* _Task requirements_: With the pictures excluded, output only the lines from the one containing "The image size is (868, 426)." through the last line of the entries, unchanged.

Data records
------------------------------------------------
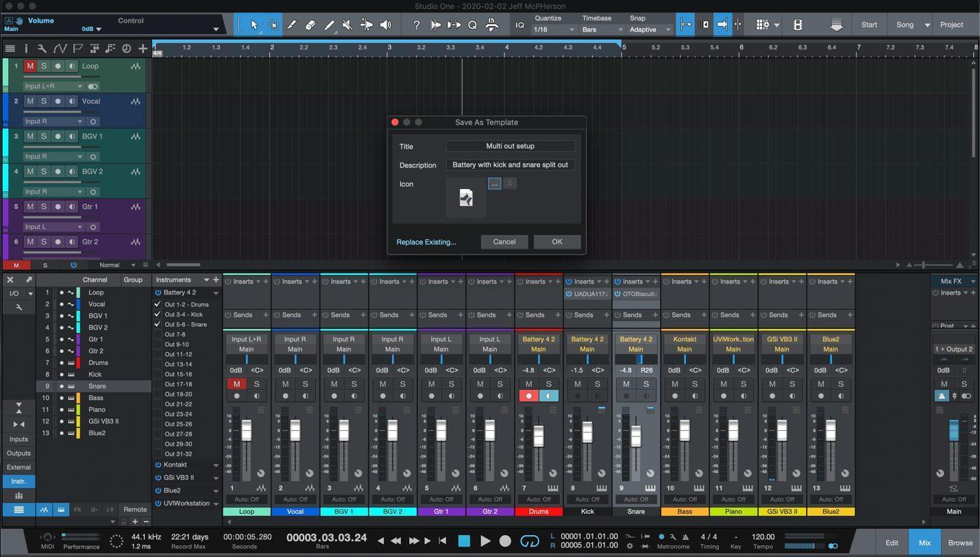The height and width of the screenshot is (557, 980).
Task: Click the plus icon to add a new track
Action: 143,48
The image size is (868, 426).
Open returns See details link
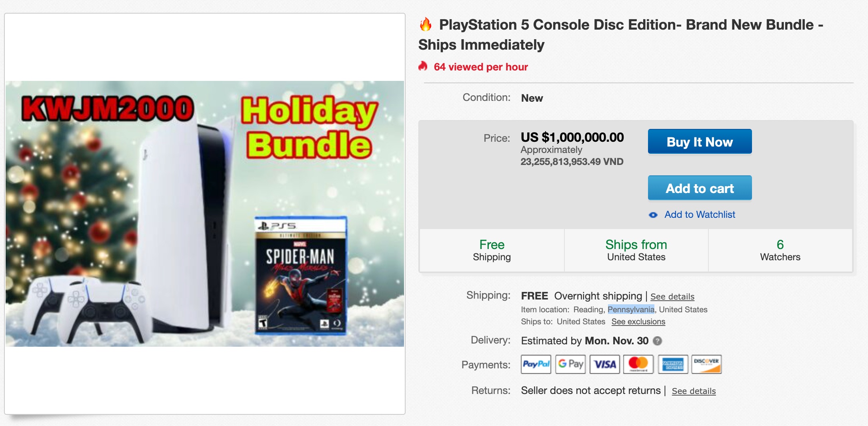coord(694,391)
------------------------------------------------
* _Solution to this task_:
The image size is (868, 426).
Open returns See details link
coord(694,391)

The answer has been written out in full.